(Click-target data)
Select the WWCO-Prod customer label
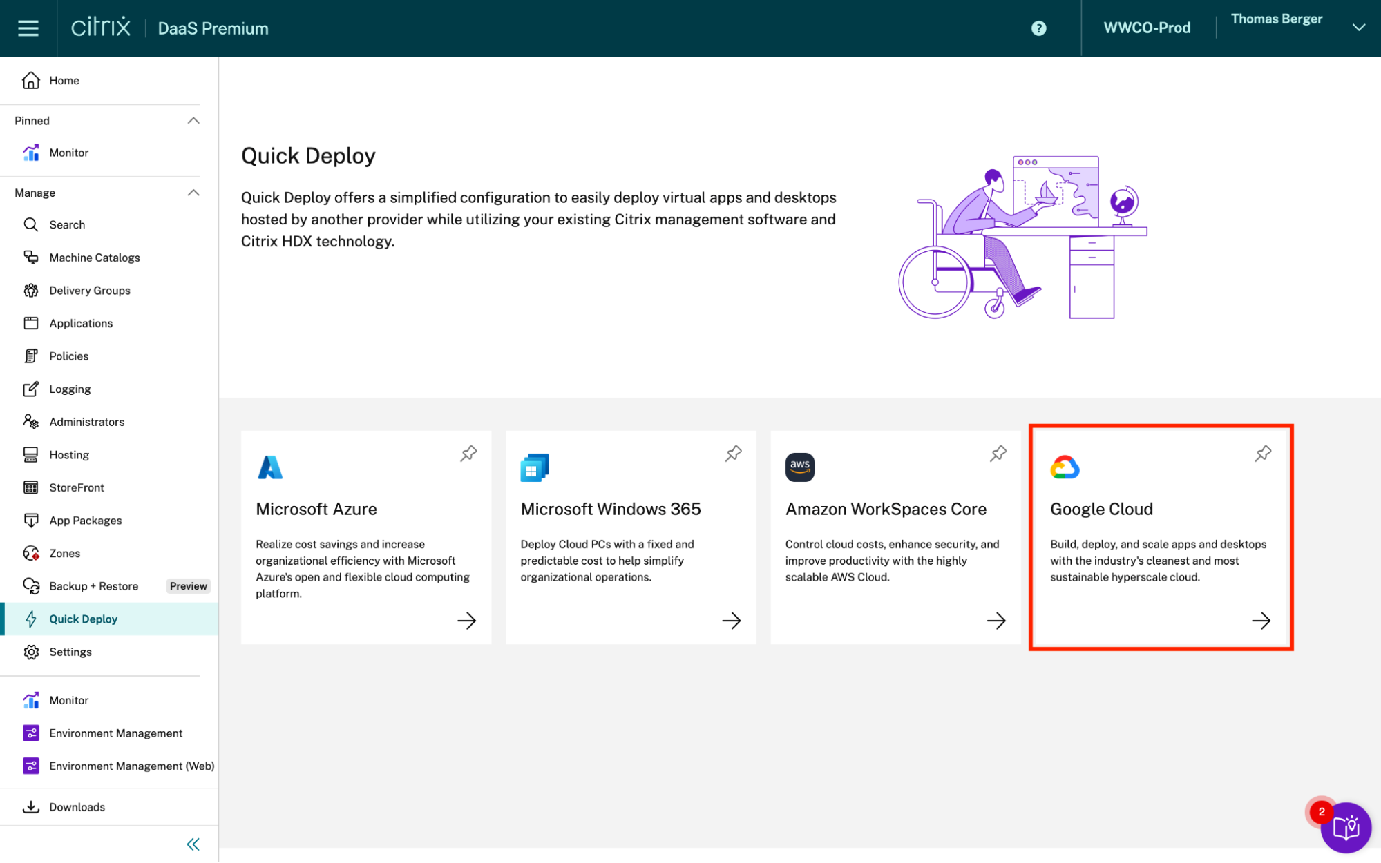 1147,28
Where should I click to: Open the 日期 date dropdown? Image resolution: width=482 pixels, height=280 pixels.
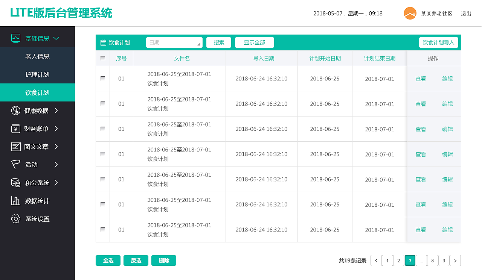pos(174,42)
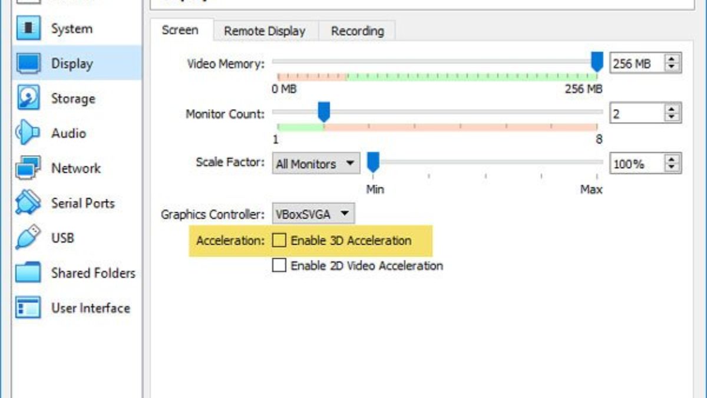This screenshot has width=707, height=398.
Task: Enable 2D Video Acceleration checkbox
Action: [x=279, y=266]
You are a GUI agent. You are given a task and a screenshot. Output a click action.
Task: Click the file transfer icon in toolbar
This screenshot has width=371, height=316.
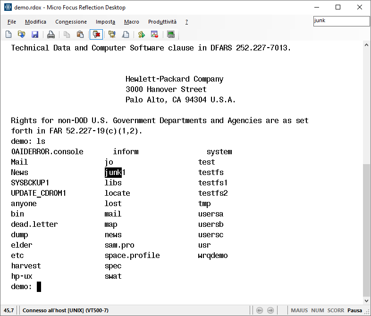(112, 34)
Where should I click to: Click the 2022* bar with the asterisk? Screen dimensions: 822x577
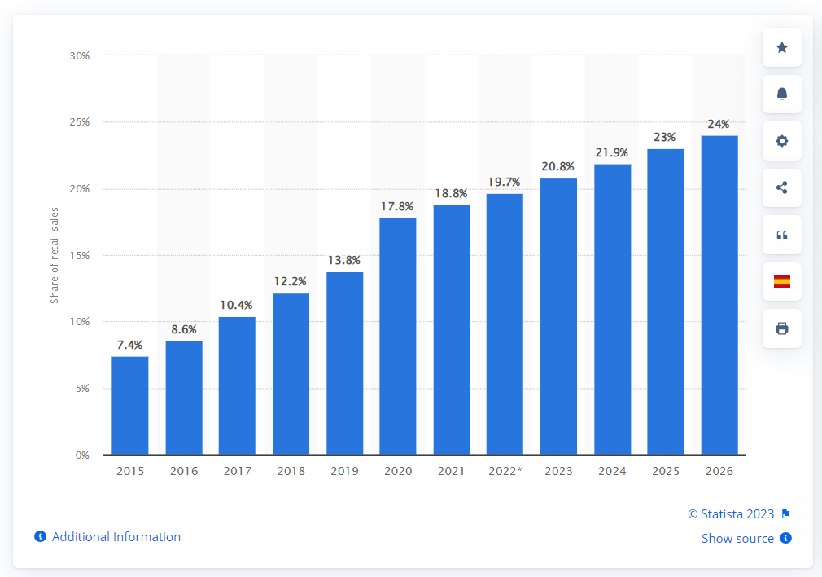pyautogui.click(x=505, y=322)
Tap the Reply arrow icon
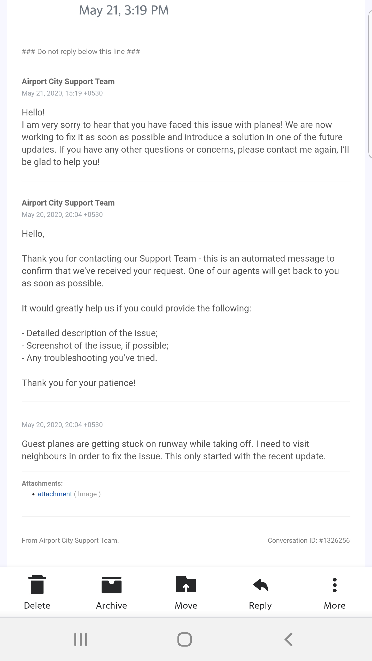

* [BRIEF]
Rewrite the entries with "icon" changed to "button" wherever it appears, and keep everything else the same. Leave the pictures out of your answer.

* [WRITTEN RESPONSE]
Select the WWCO-Prod customer label
 1147,28
Where should I click to: Open the 日期 date dropdown? Image resolution: width=482 pixels, height=280 pixels.
pos(174,42)
This screenshot has width=707, height=398.
Task: Enable 2D Video Acceleration checkbox
Action: [x=279, y=266]
You are a GUI agent. You are given a task and a screenshot. Output a click action.
Task: Click the file transfer button in toolbar
This screenshot has width=371, height=316.
(112, 34)
Where should I click to: Click the 2022* bar with the asterisk? Screen dimensions: 822x577
pyautogui.click(x=505, y=322)
Tap the Reply arrow button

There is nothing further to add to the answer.